Without narrowness and restriction: Dietrich Brüggemann

Something like tightness or restriction is never the problem of a film by Dietrich Brüggemann. In an inimitably intrepid way, the co-initiator of #allesdichtmachen focuses on German society, including its talk show, gender definition and other neuroses. “Nope”, the title of his new film, answers the actress Dina, played by Anna Brüggemann, who wrote the script with her brother, her boyfriend (Alexander Khuon) when asked if they would rather separate. Because he has the feeling, he says in the semi-darkness of the bed, “we are doing a program here, which a silent, imaginary group expects of us”.

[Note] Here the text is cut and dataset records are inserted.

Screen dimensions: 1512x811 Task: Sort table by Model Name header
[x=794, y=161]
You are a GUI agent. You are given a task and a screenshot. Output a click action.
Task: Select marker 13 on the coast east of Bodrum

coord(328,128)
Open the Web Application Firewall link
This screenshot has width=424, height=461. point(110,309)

In 15 tableaus that rise into the surreal with exuberant joy in playing, Brüggemann outlines the résumé of a love. This has proven itself through all kinds of crises – triggered by the cold-hearted father-in-law (Hanns Zischler gives the patriarch) and his feisty wife (Isolde Barth), an awakening and promptly moralizing patient on the operating table or a children’s birthday party in the climbing paradise with little Ottokar does not tolerate cereal products. It is this free spirit that is both needed and beneficial for current German cinema.

Triumph of imagination

A similar triumph of fantasy is conveyed by the ancient Greek set designs and costumes in the sect farce “A Pure Place” by Nikias Chryssos. On the other hand, Sarah Blaßkiewitz ‘film “Ivie wie Ivie” about a tanning salon in Leipzig is dominated a little too much by his good intentions. The 27-year-old Ivie (Haley Louise Jones), daughter of a German and a Senegalese, is applying to be a teacher and is constantly experiencing everyday racism. One day her unknown half-sister is at the door. “But you are much darker, if you can say that,” says Ivie’s roommate, who is entrusted with deportations at customs. So clichés are worked through, cheered up by the Saxon joke of solarium operator Ingo (Maximilian Brauer).

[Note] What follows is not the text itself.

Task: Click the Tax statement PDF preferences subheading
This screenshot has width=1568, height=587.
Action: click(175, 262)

In contrast, unspoken discrimination and denied humanity are very subtly negotiated by Mareille Klein’s “Monday at ten”. The budding love between the best-ager Helga (Ulrike Willenbacher), who is dependent on help after an accident, and her temporary cleaning man (Zbigniew Zamachowski) encounters insurmountable resistance in a middle-class environment (great as an enemy friend: Imogen Kogge).

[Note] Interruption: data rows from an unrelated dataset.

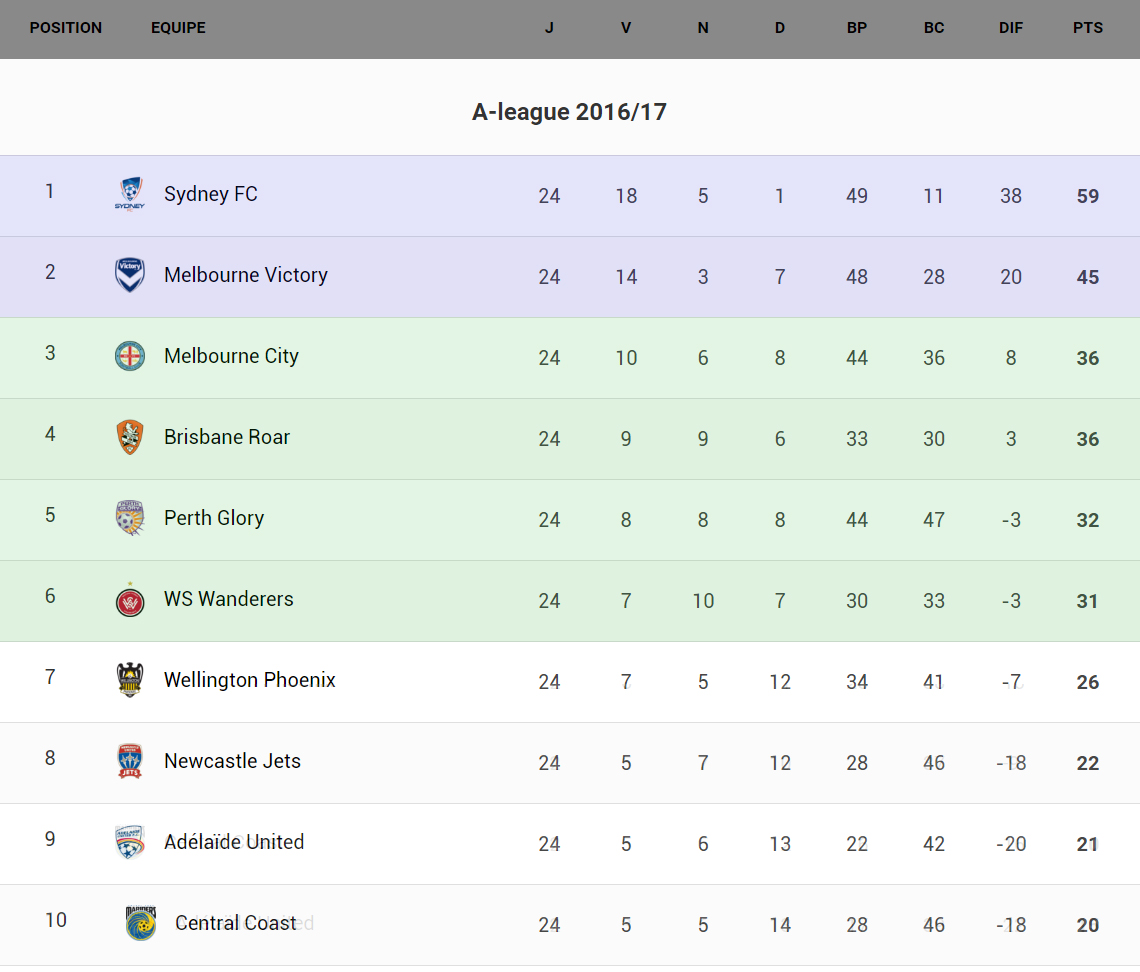Open the Melbourne Victory team name

coord(246,275)
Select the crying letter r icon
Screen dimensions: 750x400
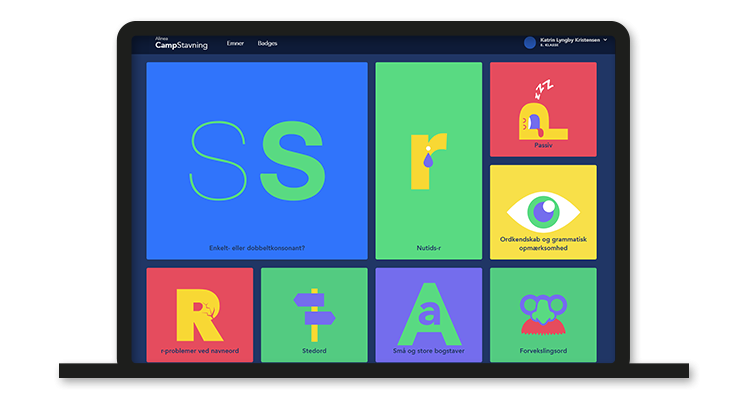click(x=427, y=160)
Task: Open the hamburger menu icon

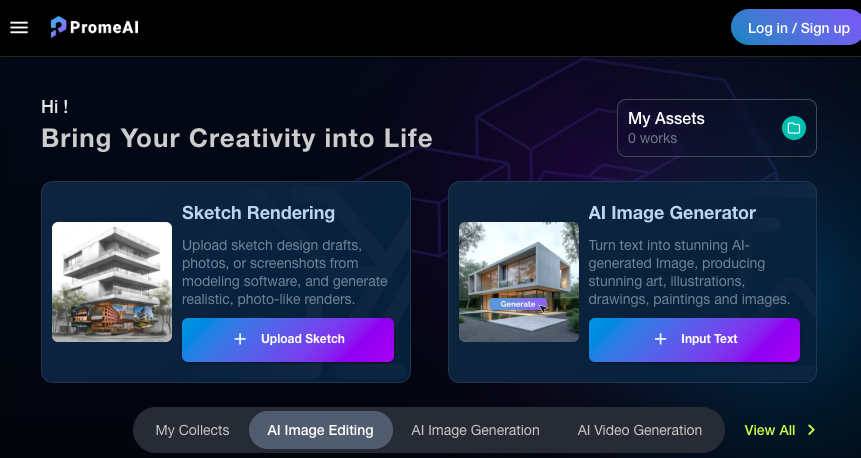Action: [x=19, y=27]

The protagonists know nothing else: inside the touching documentary “Trans – I got Life” by Doris Metz and Imogen Kimmel. The idea of ​​letting trans people talk about their fate arose five years ago when Kimmel was talking to a plastic surgeon on the plane. When the stately Verena, who only knows her village as a man, does not dare to go to her grandmother’s grave after the longed-for sex reassignment, you feel just as uncomfortable as she does.